→ Given problem
Put the material below into a Markdown table with the columns No. and Line, one row per line and each row numbered. Begin at the line that contains "Click the lot", stop after the last line of the material, and leave out blank lines.
Start
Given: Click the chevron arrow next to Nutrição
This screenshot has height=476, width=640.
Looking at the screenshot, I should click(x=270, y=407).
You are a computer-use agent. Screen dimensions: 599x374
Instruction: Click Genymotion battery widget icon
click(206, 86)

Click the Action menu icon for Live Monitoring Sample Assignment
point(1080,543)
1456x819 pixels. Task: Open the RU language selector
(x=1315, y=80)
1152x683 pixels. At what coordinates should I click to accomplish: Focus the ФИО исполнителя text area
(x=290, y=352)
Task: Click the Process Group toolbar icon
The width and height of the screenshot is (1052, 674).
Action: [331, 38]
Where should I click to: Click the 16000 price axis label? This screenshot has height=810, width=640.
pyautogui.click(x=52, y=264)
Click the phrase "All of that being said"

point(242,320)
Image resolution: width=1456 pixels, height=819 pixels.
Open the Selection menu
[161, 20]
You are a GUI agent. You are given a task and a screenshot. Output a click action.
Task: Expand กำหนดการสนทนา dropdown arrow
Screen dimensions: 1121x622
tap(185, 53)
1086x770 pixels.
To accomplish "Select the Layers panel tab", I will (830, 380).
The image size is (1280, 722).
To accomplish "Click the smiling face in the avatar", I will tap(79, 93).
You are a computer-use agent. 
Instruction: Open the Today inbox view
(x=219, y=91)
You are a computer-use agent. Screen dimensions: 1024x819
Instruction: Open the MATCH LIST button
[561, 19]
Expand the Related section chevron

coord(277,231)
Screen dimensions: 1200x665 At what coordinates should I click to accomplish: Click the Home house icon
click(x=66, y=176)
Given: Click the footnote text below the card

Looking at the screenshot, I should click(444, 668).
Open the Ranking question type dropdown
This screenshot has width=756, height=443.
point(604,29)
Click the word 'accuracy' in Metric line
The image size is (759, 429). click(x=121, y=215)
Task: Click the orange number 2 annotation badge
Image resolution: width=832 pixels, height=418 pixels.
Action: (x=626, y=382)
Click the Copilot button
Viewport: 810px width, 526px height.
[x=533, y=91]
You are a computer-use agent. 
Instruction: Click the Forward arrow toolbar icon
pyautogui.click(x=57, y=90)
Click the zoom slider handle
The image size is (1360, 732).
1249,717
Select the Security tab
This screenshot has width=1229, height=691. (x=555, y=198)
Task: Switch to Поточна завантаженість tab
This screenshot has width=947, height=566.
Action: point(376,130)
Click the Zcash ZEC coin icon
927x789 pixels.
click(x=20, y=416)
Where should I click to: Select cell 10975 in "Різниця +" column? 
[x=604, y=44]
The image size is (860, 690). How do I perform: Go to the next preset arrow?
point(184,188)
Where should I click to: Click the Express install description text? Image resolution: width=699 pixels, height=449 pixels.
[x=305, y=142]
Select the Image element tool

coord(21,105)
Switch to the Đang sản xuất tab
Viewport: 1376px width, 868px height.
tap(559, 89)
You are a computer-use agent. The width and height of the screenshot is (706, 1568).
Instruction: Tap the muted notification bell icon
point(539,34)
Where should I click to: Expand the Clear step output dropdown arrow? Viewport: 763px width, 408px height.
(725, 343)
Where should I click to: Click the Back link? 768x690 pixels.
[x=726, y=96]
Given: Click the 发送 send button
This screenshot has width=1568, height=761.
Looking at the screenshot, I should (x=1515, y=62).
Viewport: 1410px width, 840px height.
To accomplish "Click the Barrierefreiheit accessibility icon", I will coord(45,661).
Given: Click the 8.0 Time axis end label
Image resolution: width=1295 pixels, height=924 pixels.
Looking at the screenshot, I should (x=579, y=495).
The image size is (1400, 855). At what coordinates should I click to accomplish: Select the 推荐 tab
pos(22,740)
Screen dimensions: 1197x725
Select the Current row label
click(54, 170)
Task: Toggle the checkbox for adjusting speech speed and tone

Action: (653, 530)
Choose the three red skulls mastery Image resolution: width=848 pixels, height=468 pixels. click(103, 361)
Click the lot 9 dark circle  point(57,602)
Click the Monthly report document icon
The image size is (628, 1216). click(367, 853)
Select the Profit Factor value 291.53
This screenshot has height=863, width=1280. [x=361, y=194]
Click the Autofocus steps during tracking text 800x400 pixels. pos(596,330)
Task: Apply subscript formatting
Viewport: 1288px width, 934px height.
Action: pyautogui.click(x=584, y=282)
End
→ Output for this exercise
| No. | Line |
|---|---|
| 1 | Click the lot 9 dark circle  point(57,602) |
| 2 | Click the Monthly report document icon |
| 3 | The image size is (628, 1216). click(367, 853) |
| 4 | Select the Profit Factor value 291.53 |
| 5 | This screenshot has height=863, width=1280. [x=361, y=194] |
| 6 | Click the Autofocus steps during tracking text 800x400 pixels. pos(596,330) |
| 7 | Task: Apply subscript formatting |
| 8 | Viewport: 1288px width, 934px height. |
| 9 | Action: pyautogui.click(x=584, y=282) |